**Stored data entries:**

>>>>

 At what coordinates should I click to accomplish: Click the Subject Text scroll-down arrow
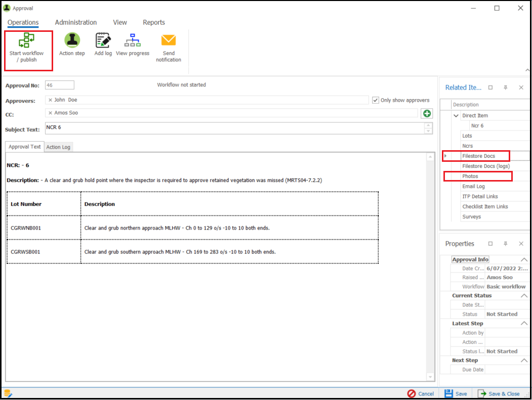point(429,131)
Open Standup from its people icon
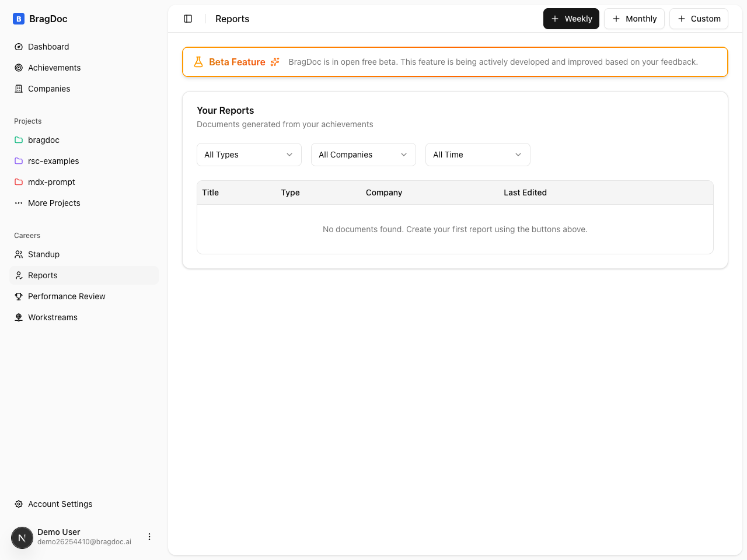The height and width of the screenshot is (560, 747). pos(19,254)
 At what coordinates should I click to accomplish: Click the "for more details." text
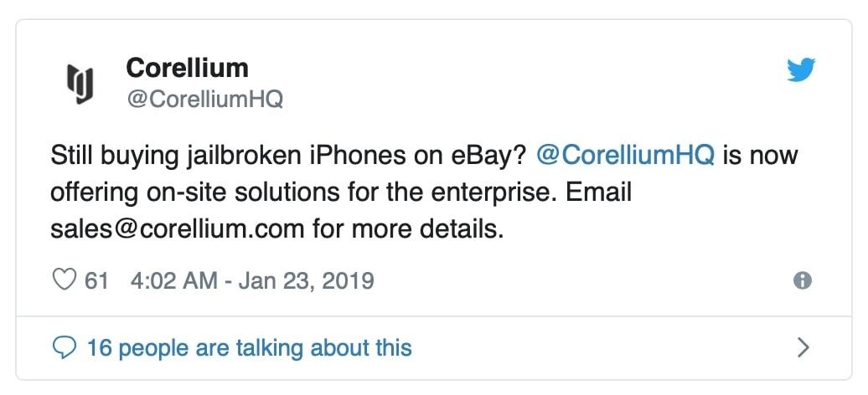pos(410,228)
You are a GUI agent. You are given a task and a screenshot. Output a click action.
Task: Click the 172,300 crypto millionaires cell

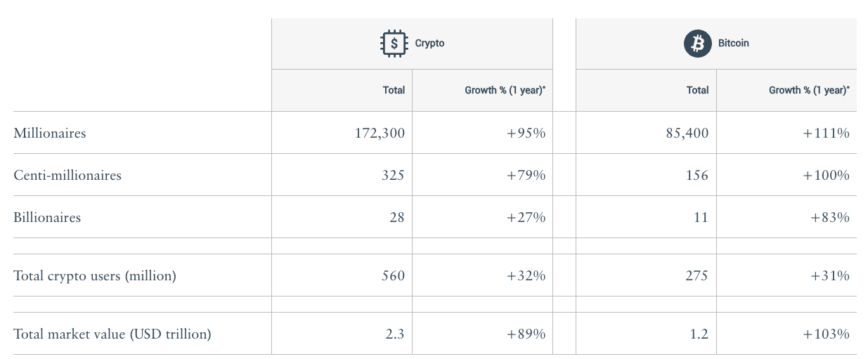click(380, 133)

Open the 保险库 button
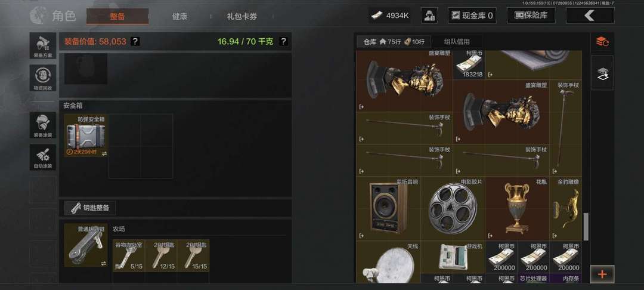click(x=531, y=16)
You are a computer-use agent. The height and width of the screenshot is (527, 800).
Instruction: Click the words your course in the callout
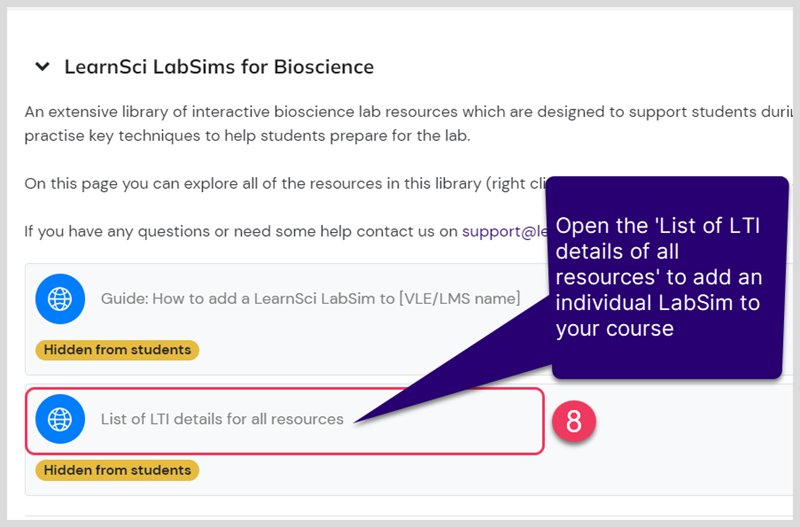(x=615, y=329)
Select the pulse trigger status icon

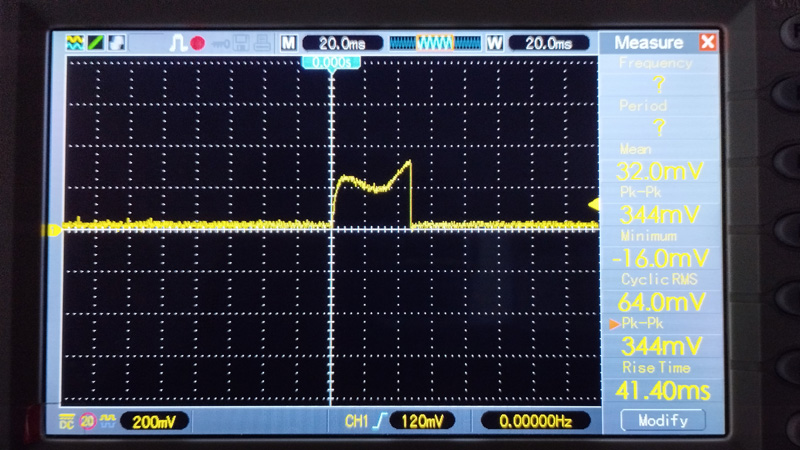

<<<<
>>>>

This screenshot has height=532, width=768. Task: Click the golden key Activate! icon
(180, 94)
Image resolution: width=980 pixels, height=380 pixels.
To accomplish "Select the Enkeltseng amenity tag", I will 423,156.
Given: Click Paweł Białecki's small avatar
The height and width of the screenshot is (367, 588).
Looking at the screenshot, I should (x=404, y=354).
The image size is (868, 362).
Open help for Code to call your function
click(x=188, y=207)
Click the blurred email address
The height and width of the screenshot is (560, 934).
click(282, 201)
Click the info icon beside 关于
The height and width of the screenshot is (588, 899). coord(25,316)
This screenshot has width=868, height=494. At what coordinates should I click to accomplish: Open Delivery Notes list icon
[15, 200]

<<<<

**Activity:**
Your answer must be the exact lines from the records above, from the one containing "Instruction: Click the" through the one containing "Select the pulse trigger status icon", both included, with every picture left out.

**Result of the exercise:**
Instruction: Click the words your course in the callout
(x=615, y=329)
Select the pulse trigger status icon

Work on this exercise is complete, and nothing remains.